EPA’s Military-Grade Equipment Stockpiling Raises Questions

(BrightPress.org) – The Environmental Protection Agency (EPA) is coming under scrutiny after a September 2023 letter from Sen. Chuck Grassley (R-IA) addressed to EPA Administrator Michael Regan resurfaced in which the Senator asked Regan to explain why the EPA is making multi-million dollar purchases of advanced military hardware, weapons, and ammunition.

In the letter, Grassley highlights how the EPA has already spent nearly $3 million during the first three years of the Biden administration. With a year left to go, that’s already more than double what the Trump administration spent during its entire four years. The letter also noted that Obama’s EPA spent $6,584,473 on armor, mobile command vehicles, firearms, and other military equipment.

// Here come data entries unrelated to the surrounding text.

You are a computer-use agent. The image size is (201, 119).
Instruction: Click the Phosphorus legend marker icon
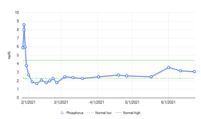(62, 113)
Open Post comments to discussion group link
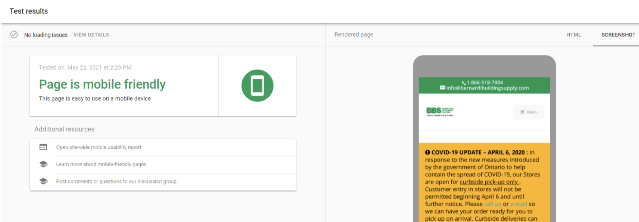The width and height of the screenshot is (639, 222). pos(116,182)
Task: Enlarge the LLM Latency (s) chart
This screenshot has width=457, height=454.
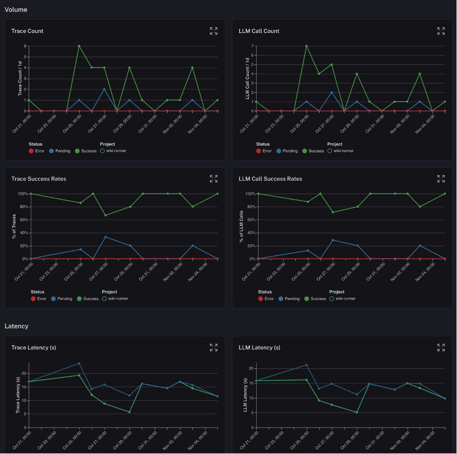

The letter inquired as to why the agency needed it and outlined a request for a full accounting and all records related to every time the equipment was used in the field.

Grassley noted that from 2005 through 2023 the EPA dropped over $8 million on trailers and motor vehicles. This category included mobile command posts, segways, and all-terrain vehicles, according to Grassley. He mentioned an additional purchase of $61,362 for a remote-controlled ground vehicle, that’s one expensive drone.

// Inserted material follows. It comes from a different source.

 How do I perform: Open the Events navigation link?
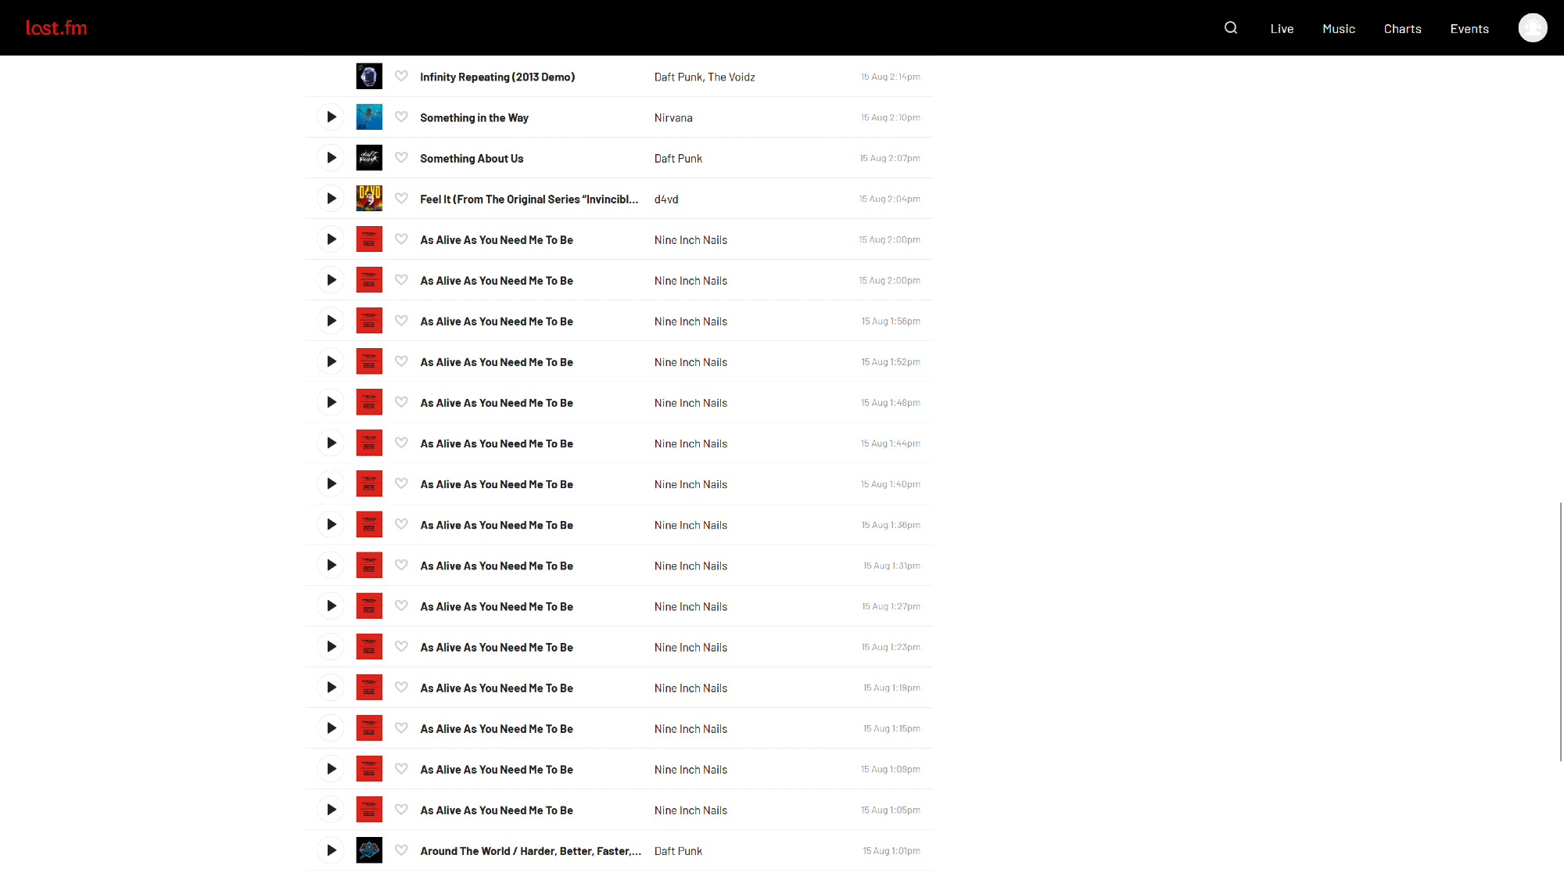(x=1469, y=29)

Grassley further highlighted spending of just under $34,000 for flyable drones and a further $207,442 on “deception equipment” and “camouflage.”

The EPA maintains an operational force of roughly 200 federal officers who have access to 857 guns and roughly half a million rounds of ammunition, per Grassley.

Crucially, Grassley is asking for a full detailed summary of every time the equipment was used.

Grassley pointed out that this is the same organization that recently had a stunning defeat at the SCOTUS. EPA had argued for expansion of its authorities to include the ability to regulate every puddle, ditch, and seasonal pond in the country under the Clean Water Act. SCOTUS slapped down their arguments and restricted its ability to the letter of the law, which only includes established and consistent lakes, rivers, streams, and swamps.